● The request
Rewrite the material from the line containing "Download the Linux Arm64 Alpine binary" through the line containing "pos(416,219)" as a Markdown table with the columns Row and Line, giving each line its own numbered row and skipping blank lines. Leave the pictures out of the table.

##### Supplied information #####

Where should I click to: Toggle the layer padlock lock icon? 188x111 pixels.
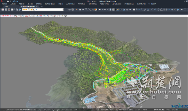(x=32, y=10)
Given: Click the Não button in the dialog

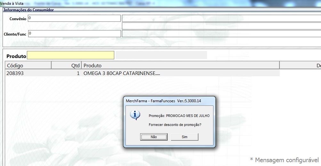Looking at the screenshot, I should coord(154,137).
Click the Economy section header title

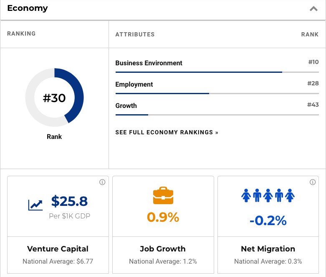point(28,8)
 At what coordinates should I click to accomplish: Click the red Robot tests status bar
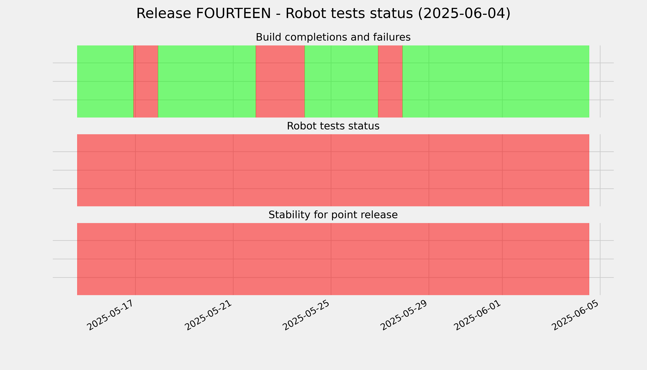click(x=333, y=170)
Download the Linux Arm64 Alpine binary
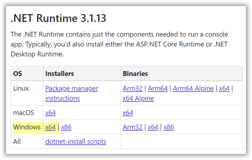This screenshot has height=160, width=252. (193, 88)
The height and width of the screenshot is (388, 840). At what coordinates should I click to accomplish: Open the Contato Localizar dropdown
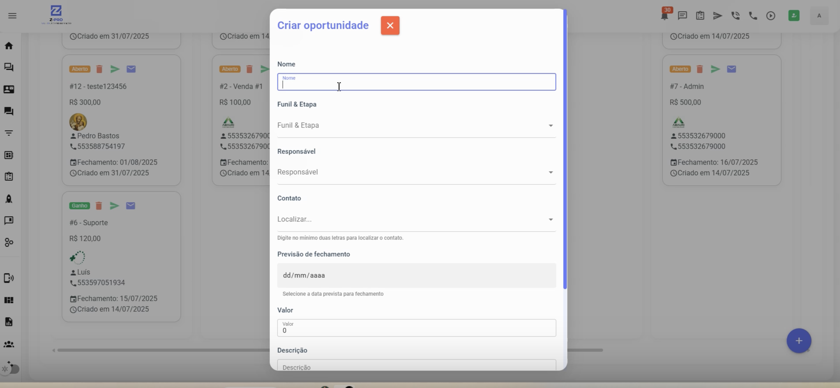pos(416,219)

#####
##### Supplied information #####

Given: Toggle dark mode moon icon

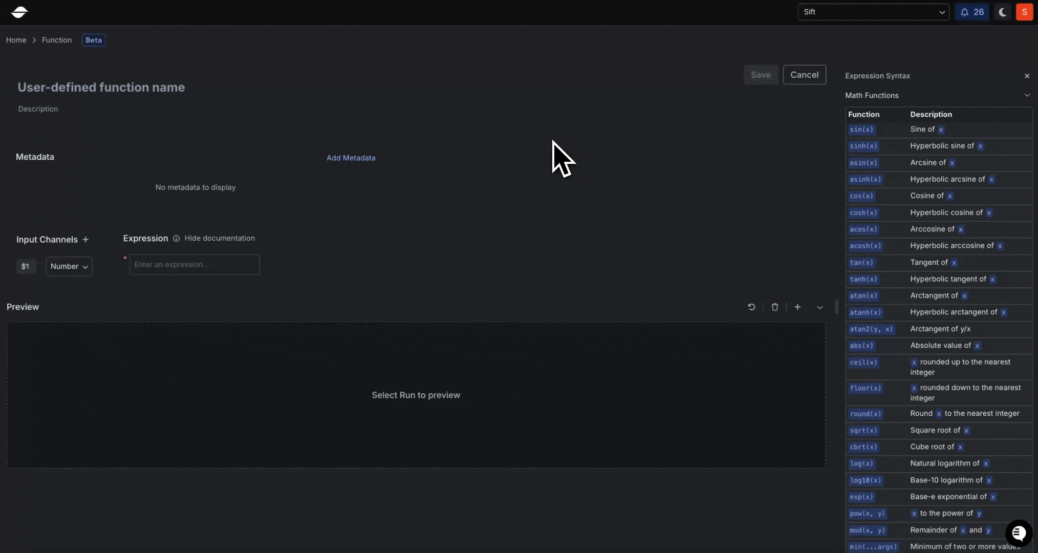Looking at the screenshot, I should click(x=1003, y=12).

#####
##### Supplied information #####

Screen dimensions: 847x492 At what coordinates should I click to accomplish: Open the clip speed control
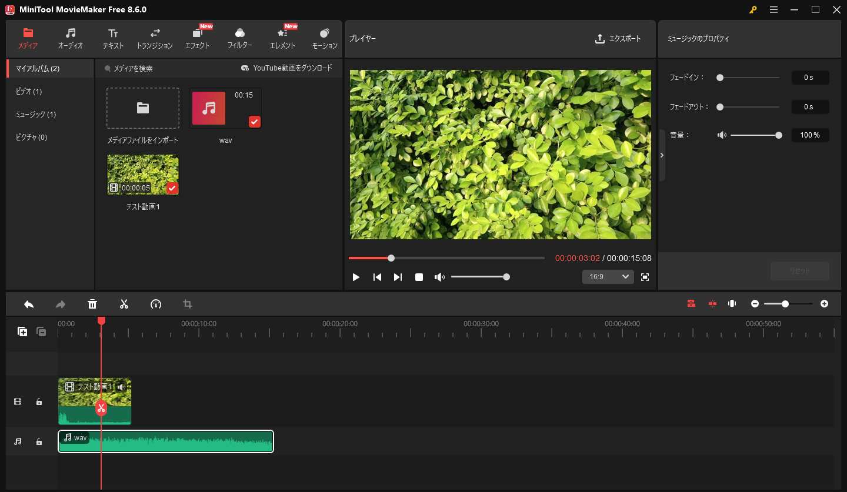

#####

● Reply
| Row | Line |
|---|---|
| 1 | Download the Linux Arm64 Alpine binary |
| 2 | This screenshot has height=160, width=252. (193, 88) |
| 3 | The height and width of the screenshot is (388, 840). At what coordinates should I click to accomplish: Open the Contato Localizar dropdown |
| 4 | pos(416,219) |